PLANT GROWTH IN NORTHERN LATITUDES


INCREASED BY TEN PERCENT DURING 1980s

Plant growth in Earth's northern regions increased by ten


percent from 1981 to 1991, and by the end of this period annual
growth began about eight days earlier, according to new NASA-
funded research published in today's issue of the scientific
journal "Nature."

These findings imply that vegetation in Earth's northern


high latitudes (between
45-70 degrees North) is actively responding to previously
reported measurements of increasing atmospheric carbon dioxide
levels and warmer-than-average surface temperatures in the
north during the past three decades.

"Our results demonstrate that Earth's biosphere -- its


plants, animals and life -- is not a passive participant in our
planet's environment," said Dr. Ranga Myneni of Boston
University, a co-author of the study. "The warming during
springtime is particularly significant because of the related
decline in snow cover. As a result, spring greening is
happening significantly earlier."

While the global effects of such greening may be small,


"regionally, they could be highly significant for interests
such as agriculture and land-use planning," said co-author
Dr. Ghassem Asrar of NASA Headquarters, Washington, DC. "In
addition, our initial analysis of data from 1992 - 1994
indicates that the trends are continuing."

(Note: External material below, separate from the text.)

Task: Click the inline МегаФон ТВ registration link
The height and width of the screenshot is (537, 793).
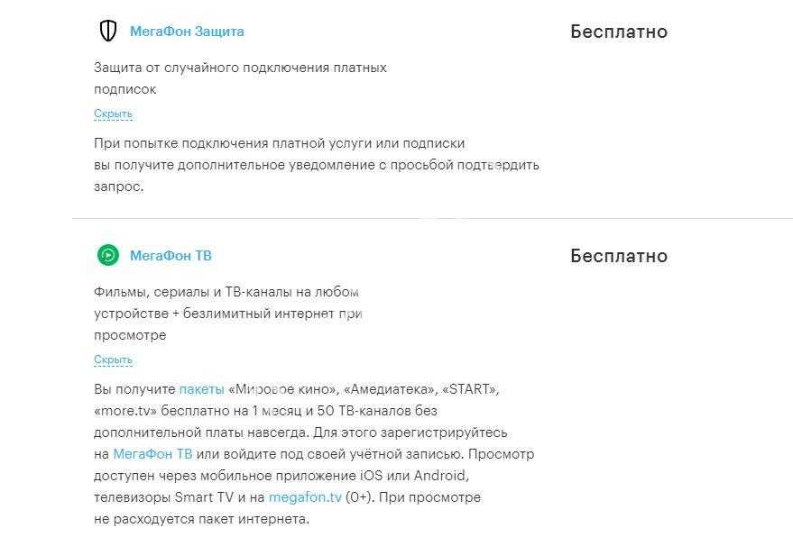Action: (152, 454)

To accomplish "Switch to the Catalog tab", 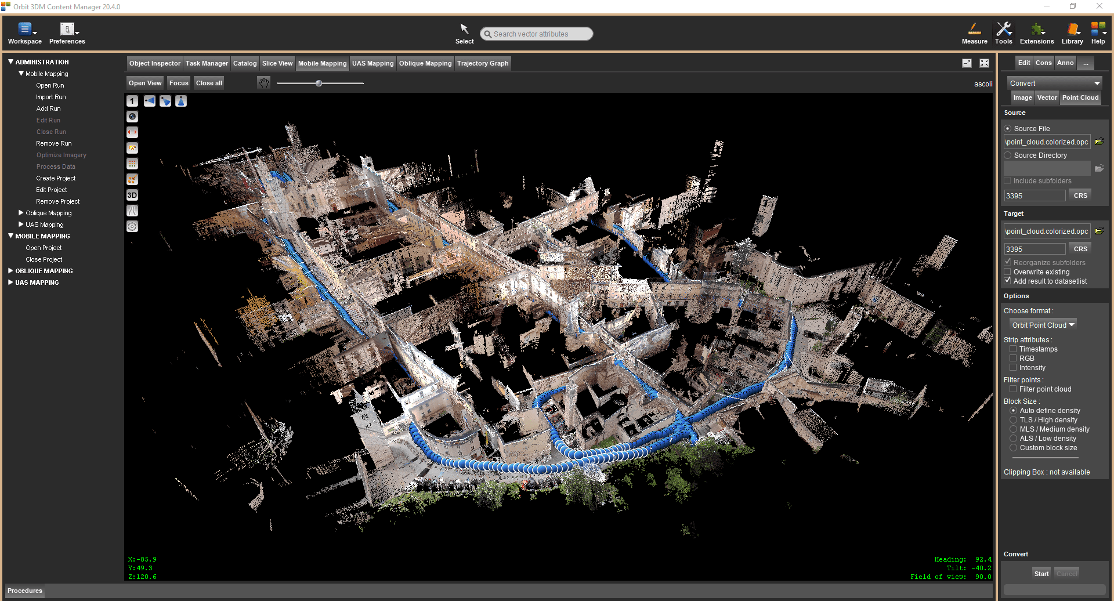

The published research was conducted by scientists from


Boston University, Boston, the Scripps Institution of
Oceanography, La Jolla, CA; NASA Goddard Space Flight Center,
Greenbelt, MD; NASA Headquarters, Washington, DC; and the
University of Montana in Missoula, using data from Advanced
Very High Resolution Radiometer instruments aboard the NOAA-7,
NOAA-9 and NOAA-11 satellites. The Sahara Desert in Africa was
used as a common reference point to adjust the measurements
across the different sensors.

Vegetation in the latitudes north of 45 degrees covers


about 13.6 million square miles (35.3 million square
kilometers), or approximately 35 percent of global vegetation
during August, the greenest month of the year. In general, the
greatest increases in vegetation took place inland from oceans.
Bands of increased growth were measured from Spain in a
northeasterly direction across central Europe and southern
Russia, and in North America from Alaska in a southeasterly
direction to the U.S. Great Lakes and northeast again to
Labrador in Canada. Outside of this band, little change was
seen in the continental United States.

Living plants absorb carbon dioxide from the atmosphere in


the process known as photosynthesis. "Any predictions of
future concentrations of atmospheric carbon dioxide must now
include the response of global vegetation," said Myneni.
"While plant growth tends to cool the immediate surroundings,
we do not yet know what this finding means in terms of climate
change."

"These findings add support to the emerging idea that


regional changes in Earth's land, air and oceans are likely
more extreme than those considered in an exclusively global
context," Asrar added.

The full scientific paper and related color graphics are


available on the Internet at the following URL:

http://www.forestry.umt.edu/ntsg/nature/

The research is funded by NASA's Office of Mission to


Planet Earth, a long-term, internationally coordinated research
effort to study the Earth as a global environmental system.